The Reader has been awarded £270,000, to refine and grow a model to reach many more people across the North West, through a new community-led model. The Reader will mobilise the time and talents of 474 volunteers aged 50+, to establish 216 new community-led groups, and shift 53 established groups to the refined model.

V.I.Y. ‘Trade Team Mentors’

Volunteer It Yourself (VIY) challenges young people, aged 14‐24 (who are primarily not in education employment of training, or deemed at risk of leaving school and becoming NEET), to learn practical trade and building skills by committing to help fix local youth clubs and other community buildings.

Professional tradespeople volunteer their time as mentors and young people gain Entry Level City & Guilds accreditations and, where relevant/appropriate, access to employment and further training progression opportunities.

VIY has been awarded £201,000 to mobilise the time and talents of 500 trades skills mentors aged 50+, to deliver 200 new projects involving 4,000 young participants. Seventy per cent of these new projects will be located in areas where VIY has not previously worked.​

Volunteering Matters ‘Grandmentors’

The Volunteering Matters programme Grandmentors matches a young care leaver with a volunteer aged 50+ (the Grandmentor) as they transition to independence.

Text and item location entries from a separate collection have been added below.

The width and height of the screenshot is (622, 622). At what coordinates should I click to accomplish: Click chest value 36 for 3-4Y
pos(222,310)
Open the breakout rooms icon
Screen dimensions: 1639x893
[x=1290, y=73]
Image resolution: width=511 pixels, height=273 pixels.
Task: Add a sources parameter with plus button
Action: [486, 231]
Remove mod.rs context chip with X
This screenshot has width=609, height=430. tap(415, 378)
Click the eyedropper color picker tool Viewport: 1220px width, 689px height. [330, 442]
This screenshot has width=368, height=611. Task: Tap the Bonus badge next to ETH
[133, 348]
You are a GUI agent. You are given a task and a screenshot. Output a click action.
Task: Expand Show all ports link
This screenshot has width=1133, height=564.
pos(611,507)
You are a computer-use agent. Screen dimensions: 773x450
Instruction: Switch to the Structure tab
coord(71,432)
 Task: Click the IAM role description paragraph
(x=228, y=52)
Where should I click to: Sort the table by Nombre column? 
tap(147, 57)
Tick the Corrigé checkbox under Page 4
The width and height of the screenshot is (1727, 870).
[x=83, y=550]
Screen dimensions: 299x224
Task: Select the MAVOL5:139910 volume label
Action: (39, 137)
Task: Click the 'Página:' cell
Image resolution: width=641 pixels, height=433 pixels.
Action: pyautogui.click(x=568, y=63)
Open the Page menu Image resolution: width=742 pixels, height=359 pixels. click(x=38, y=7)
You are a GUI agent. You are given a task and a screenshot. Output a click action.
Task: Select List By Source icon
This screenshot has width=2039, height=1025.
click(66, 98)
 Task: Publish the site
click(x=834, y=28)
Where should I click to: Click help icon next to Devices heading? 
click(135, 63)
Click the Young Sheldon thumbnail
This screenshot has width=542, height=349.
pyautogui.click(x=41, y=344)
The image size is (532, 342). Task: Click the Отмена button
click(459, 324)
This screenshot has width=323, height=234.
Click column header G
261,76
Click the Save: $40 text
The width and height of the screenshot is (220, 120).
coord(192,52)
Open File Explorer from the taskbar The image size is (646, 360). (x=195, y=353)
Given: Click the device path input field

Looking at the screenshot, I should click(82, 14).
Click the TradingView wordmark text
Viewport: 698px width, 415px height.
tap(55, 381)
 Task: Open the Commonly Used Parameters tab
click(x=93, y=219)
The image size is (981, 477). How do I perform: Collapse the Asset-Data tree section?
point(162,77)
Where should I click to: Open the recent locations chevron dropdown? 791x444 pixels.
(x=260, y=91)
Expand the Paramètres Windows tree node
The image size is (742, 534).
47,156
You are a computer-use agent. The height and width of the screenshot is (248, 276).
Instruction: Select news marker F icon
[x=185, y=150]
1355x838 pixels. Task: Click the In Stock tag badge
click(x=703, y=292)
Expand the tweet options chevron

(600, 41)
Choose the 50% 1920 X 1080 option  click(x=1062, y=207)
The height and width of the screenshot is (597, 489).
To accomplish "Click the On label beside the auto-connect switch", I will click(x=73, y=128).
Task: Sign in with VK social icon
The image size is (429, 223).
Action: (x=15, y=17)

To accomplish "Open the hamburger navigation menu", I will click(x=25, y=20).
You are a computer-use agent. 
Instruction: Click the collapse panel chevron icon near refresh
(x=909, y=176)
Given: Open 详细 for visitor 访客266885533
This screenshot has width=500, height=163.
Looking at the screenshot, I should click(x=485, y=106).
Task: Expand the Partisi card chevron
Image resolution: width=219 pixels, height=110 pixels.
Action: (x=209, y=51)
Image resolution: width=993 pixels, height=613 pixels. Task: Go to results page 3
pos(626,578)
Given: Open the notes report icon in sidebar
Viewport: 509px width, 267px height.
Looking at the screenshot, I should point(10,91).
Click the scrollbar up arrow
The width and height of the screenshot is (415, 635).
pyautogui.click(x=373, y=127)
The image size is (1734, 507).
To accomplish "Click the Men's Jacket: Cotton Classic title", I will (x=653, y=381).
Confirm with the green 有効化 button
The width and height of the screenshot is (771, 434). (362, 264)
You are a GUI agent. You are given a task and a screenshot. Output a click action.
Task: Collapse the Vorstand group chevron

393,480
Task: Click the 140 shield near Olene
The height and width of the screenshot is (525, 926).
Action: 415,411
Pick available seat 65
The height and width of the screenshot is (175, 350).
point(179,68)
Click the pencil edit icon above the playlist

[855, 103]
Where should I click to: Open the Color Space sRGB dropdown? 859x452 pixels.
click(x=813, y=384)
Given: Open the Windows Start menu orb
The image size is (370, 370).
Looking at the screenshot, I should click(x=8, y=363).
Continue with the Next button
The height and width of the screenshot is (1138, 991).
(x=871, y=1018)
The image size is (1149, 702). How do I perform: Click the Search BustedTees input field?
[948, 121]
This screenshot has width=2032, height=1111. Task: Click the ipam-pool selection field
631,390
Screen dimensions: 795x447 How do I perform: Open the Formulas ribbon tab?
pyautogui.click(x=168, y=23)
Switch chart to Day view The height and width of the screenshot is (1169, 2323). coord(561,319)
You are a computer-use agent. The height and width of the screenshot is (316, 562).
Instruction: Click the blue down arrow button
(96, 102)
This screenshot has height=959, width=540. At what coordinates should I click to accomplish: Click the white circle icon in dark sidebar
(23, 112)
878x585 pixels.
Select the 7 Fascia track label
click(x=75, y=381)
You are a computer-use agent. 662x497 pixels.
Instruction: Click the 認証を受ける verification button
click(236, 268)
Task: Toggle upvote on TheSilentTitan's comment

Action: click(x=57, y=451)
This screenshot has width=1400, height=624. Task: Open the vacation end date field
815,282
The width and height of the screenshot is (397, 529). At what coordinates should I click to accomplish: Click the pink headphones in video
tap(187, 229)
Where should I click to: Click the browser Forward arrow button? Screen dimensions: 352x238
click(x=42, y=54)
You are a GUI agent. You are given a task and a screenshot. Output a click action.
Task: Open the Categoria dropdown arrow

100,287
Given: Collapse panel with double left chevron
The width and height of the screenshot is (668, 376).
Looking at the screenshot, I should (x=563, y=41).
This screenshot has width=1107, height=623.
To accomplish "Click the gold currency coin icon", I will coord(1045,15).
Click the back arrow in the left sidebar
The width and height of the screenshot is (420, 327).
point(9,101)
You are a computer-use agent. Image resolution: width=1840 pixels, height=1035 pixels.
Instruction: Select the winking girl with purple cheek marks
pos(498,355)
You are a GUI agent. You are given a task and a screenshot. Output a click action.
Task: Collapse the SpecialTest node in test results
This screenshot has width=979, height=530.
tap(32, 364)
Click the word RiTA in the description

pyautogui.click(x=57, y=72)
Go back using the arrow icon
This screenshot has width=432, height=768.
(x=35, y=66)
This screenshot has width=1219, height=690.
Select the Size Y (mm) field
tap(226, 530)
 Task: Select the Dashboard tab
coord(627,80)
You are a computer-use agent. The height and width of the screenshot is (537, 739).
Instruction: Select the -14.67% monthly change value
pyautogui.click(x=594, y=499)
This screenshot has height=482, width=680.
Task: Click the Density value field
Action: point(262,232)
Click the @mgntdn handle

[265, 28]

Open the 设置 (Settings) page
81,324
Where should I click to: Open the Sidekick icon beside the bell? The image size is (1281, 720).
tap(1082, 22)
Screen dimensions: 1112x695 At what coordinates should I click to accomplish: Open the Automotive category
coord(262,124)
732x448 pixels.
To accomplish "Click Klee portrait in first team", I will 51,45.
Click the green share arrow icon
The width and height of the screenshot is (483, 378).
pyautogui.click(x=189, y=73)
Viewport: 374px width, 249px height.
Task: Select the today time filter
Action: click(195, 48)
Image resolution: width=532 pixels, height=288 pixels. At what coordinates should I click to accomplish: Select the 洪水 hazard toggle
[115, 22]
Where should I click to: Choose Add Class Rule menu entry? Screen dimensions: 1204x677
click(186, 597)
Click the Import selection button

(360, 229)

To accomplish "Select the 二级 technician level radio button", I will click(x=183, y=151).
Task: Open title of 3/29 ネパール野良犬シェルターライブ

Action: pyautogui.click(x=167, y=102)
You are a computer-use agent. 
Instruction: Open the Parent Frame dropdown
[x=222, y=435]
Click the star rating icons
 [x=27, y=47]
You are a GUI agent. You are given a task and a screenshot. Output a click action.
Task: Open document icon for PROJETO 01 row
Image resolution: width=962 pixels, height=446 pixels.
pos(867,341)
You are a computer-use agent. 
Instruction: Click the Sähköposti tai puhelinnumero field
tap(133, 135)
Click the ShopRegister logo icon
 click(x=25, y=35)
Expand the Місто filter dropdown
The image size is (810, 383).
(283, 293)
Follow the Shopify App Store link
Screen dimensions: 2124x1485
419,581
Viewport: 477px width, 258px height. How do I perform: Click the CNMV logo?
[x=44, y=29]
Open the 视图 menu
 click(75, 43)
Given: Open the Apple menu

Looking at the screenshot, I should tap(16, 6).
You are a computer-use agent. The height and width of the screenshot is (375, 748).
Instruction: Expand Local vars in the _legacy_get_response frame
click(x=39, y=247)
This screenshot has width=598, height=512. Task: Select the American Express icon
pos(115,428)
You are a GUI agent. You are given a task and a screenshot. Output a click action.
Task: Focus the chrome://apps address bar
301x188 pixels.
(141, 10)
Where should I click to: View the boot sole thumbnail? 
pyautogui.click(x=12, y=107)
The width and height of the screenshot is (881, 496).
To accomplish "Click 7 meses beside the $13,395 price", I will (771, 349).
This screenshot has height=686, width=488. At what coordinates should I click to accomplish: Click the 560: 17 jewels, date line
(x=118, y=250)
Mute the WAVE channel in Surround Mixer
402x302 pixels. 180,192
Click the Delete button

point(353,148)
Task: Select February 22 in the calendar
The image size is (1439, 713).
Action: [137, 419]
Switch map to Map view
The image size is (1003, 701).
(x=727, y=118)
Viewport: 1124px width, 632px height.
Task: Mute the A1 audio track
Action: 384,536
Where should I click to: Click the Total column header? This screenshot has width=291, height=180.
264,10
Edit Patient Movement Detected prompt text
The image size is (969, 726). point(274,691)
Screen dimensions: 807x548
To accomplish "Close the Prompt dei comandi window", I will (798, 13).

They work to build safe, positive relationships and to act as a role model, supporter and source of positive change, supporting young care leavers to shape their lives.

Volunteering Matters has been awarded £225,000, to replicate the Grandmentorsmodel in five new local authorities, mobilising the time and talents of 522 people aged 50+ to support 582 young people. Volunteering Matters will also develop a new business model, to enable the programme to reduce costs, and attract new revenue streams to increase sustainability.